## EXERCISE BRIEF
Your reply should consist solely of the lines from the one containing "Alya (226, 1287)" through the end of the data, restated word for word.

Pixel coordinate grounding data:
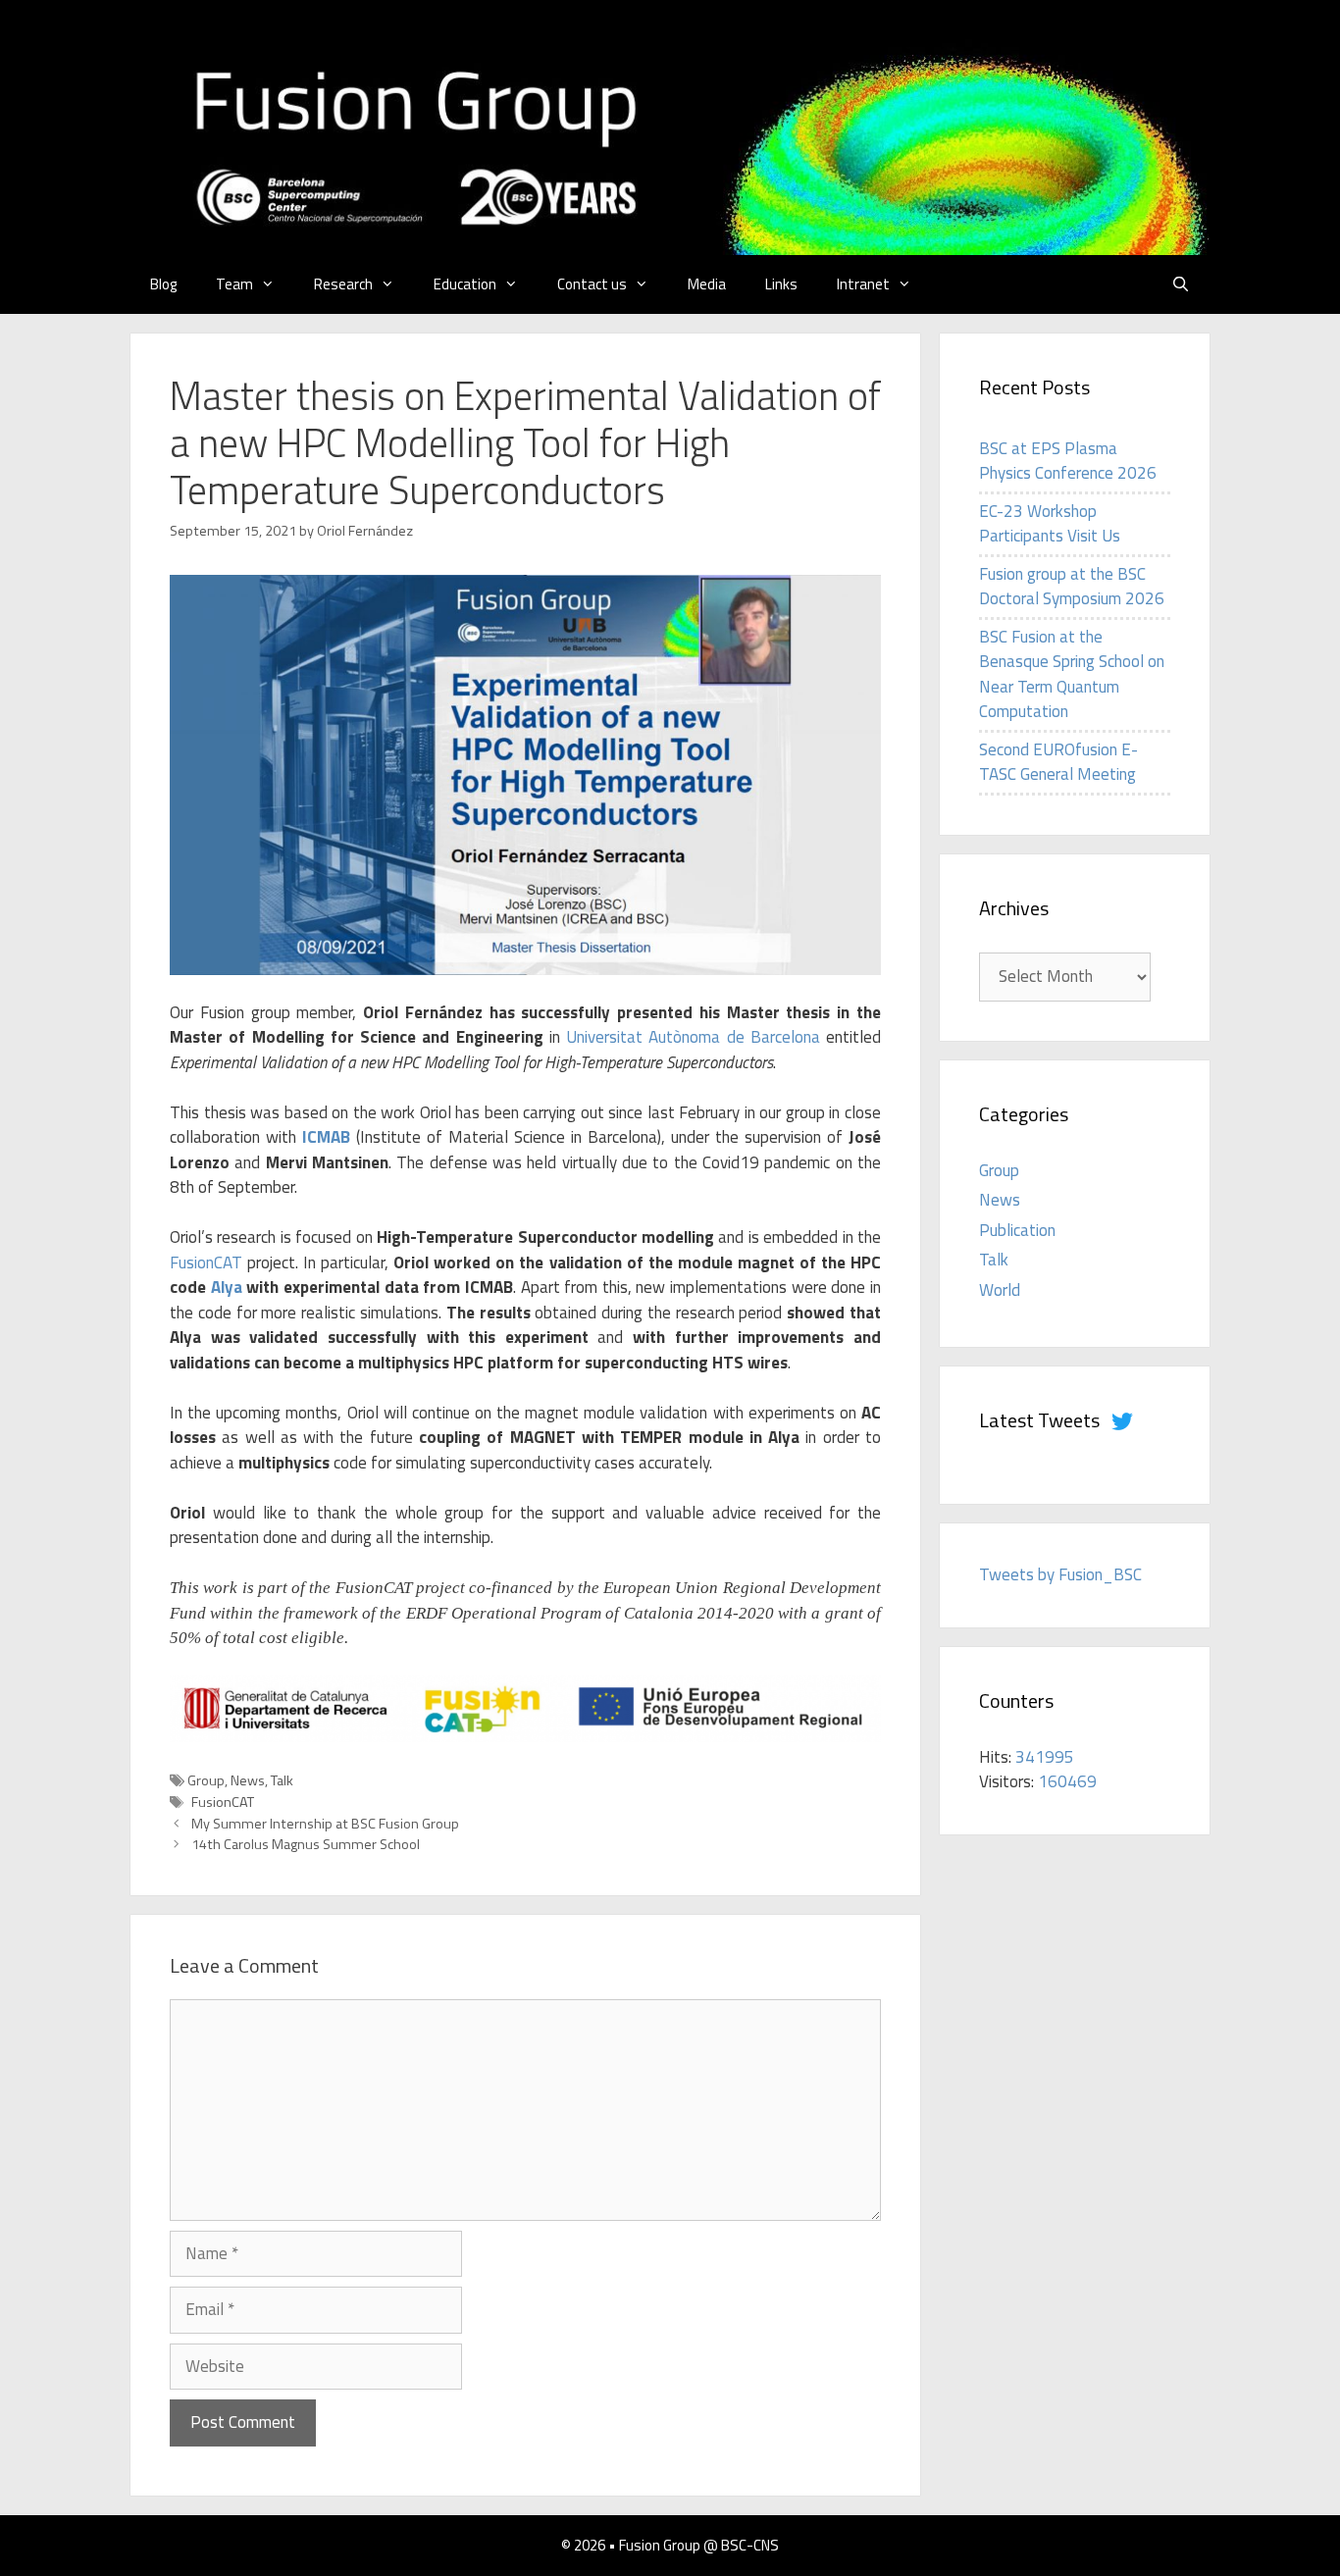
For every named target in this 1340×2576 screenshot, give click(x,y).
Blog (163, 284)
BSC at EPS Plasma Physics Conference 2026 (1068, 461)
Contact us (592, 284)
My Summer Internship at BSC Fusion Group (325, 1823)
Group (206, 1780)
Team (234, 284)
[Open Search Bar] (1181, 284)
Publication (1017, 1230)
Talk (282, 1780)
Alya (226, 1287)
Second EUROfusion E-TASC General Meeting (1058, 762)
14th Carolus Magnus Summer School (305, 1844)
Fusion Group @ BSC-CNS (699, 2545)
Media (707, 284)
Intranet (863, 284)
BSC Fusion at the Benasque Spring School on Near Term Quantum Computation (1071, 674)
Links (781, 284)
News (248, 1780)
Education (465, 284)
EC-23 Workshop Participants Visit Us (1049, 523)
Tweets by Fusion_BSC (1060, 1574)
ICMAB (326, 1137)
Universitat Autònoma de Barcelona (693, 1037)
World (999, 1290)
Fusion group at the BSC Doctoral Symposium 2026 (1071, 586)
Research (343, 284)
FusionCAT (206, 1262)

## OUTPUT BELOW
Alya (226, 1287)
Second EUROfusion E-TASC General Meeting (1058, 762)
14th Carolus Magnus Summer School (305, 1844)
Fusion Group @ BSC-CNS (699, 2545)
Media (707, 284)
Intranet (863, 284)
BSC Fusion at the Benasque Spring School on Near Term Quantum Computation (1071, 674)
Links (781, 284)
News (248, 1780)
Education (465, 284)
EC-23 Workshop Participants Visit Us (1049, 523)
Tweets by Fusion_BSC (1060, 1574)
ICMAB (326, 1137)
Universitat Autònoma de Barcelona (693, 1037)
World (999, 1290)
Fusion group at the BSC Doctoral Symposium 2026 (1071, 586)
Research (343, 284)
FusionCAT (206, 1262)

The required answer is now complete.